Junio 18, 2004

Roma recuerda al diplomático portugués que salvó a miles de personas del Holocausto

Fuente de prensa:

Eucaristía presidida por el cardenal Renato Martino

ROMA, viernes, 18 junio 2004 (ZENIT.org).- El cardenal Renato R. Martino presidió este jueves en Roma una eucaristía en memoria de un cónsul portugués que en la segunda guerra mundial salvó a miles de personas, entre ellas a diez mil judíos.

Durante la homilía, el presidente del Consejo Pontificio para la Justicia y la Paz evocó el testimonio cristiano de Aristides de Sousa Mendes, considerando que en aquellos años oscuros hombres como éste contribuyeron a salvar «el honor de la humanidad».

«Por esto queremos dar las gracias al Señor, que sabe suscitar el bien incluso en contextos marcados por el horror y por el demoníaco misterio de iniquidad que contamina continuamente las relaciones entre las personas y los pueblos», añadió el purpurado italiano.

La eucaristía se celebró en la Basílica de Santa María en Trastevere a propuesta de la Fundación Internacional Raoul Wallenberg,

Aristides de Sousa Mendes, siendo cónsul de Portugal en Burdeos, salvó a perseguidos por el régimen nazi entregándoles visados portugueses a pesar de que estaba estrictamente prohibido por su gobierno, que mantenía una política de neutralidad en el conflicto.

El 16 de junio de 1940, al ver a una multitud perseguida que pedía refugió en el consulado, desafío abiertamente las normas de su gobierno, entregando durante tres días sin parar visados. Salvó así incluso a miembros de la familia imperial austríaca, los Habsburgo. Tres días después Alemania bombardeaba Burdeos.

Al recibir estas noticias, António de Oliveira Salazar ordenó su detención. El dictador portugués recogió la gratitud de los refugiados, mantuvo las fronteras abiertas –por la ruta trazada por Sousa Mendes a través de España escaparon un millón de personas–, pero ordenó juzgarlo.

A las convicciones católicas del cónsul, el consejo disciplinario opuso las violaciones a las normas. Sousa Mendes fue destituido. Sus hijos se quedaron sin trabajo. La familia tuvo que comer con los refugiados en la Sociedad de Ayuda al Inmigrante Hebreo (HIAS). Aristides de Sousa Mendes murió en la pobreza y la enfermedad.

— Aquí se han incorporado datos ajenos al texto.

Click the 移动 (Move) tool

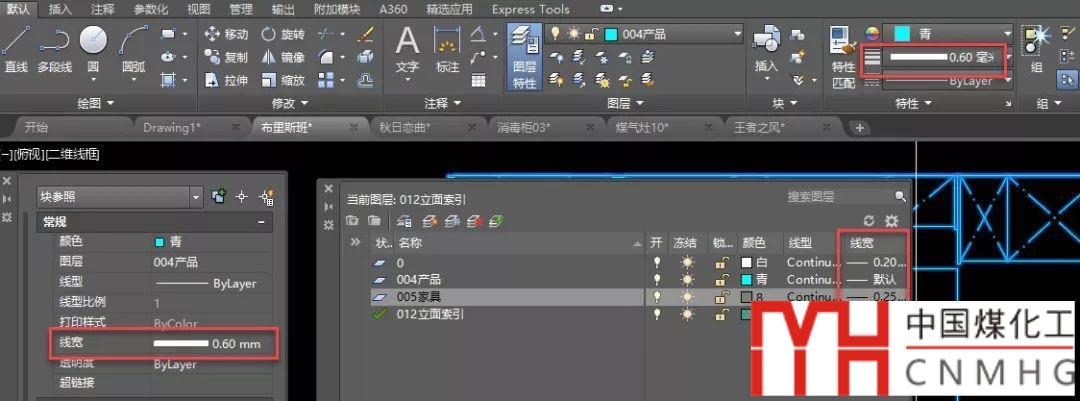(x=226, y=34)
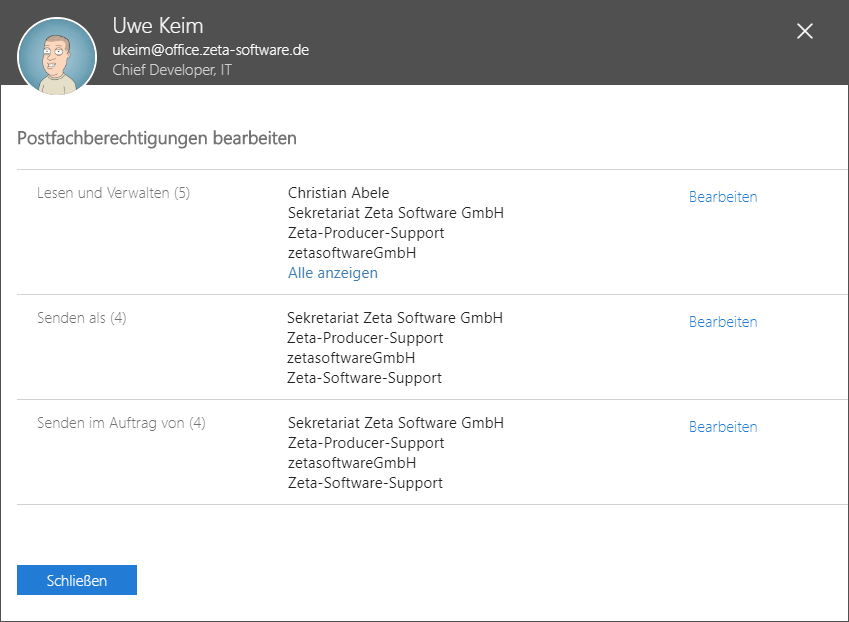Close the panel with the X icon
The height and width of the screenshot is (622, 849).
click(805, 31)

En la misa participó el rabino Mario E. Ablin, vicepresidente de la Fundación Raoul Wallenberg y del Comité Internacional Angelo Roncalli, quien pronunció ante la asamblea un saludo traído desde Jerusalén.

Ablin explicó que para celebrar los cincuenta años del diplomático portugués esta fundación ha promovido la celebración de servicios religiosos en 30 iglesias y en 28 sinagogas de 28 países, incluidos Portugal, Israel, Estados Unidos, España, Suiza, Bélgica, Brasil, Francia, Alemania, Timor Oriental, Argentina, Venezuela, y Sudáfrica.

La Fundación Internacional Raoul Wallenberg y el Comité Internacional Angelo Roncalli tienen como objetivo difundir el mensaje y recordar las acciones de los salvadores que arriesgaron sus vidas para salvar a personas perseguidas durante el Holocausto, como Raoul Wallenberg, y el nuncio apostólico Angelo Roncalli, que llegaría a ser Papa con el nombre de Juan XXIII.

Al concluir la eucaristía, la Fundación y el Comité Internacional Angelo Roncalli anunciaron la decisión de entregar el Premio «Sousa Mendes-50 aniversario» al cardenal Martino.

El premio se otorga a personalidades cuya convicción personal y actuación pública refleje los principios éticos, valores de solidaridad humana y conducta ejemplar que caracterizaron a hombres como Wallenberg, De Sousa Mendes, o Juan XXIII.

En la celebración, en la que participaron numerosos embajadores ante la Santa Sede (entre ellos los de Portugal e Israel), se rezó por la convivencia armoniosa entre personas y comunidades de credos, razas y etnias diferentes, rechazándose explícitamente el antisemitismo y la discriminación racial.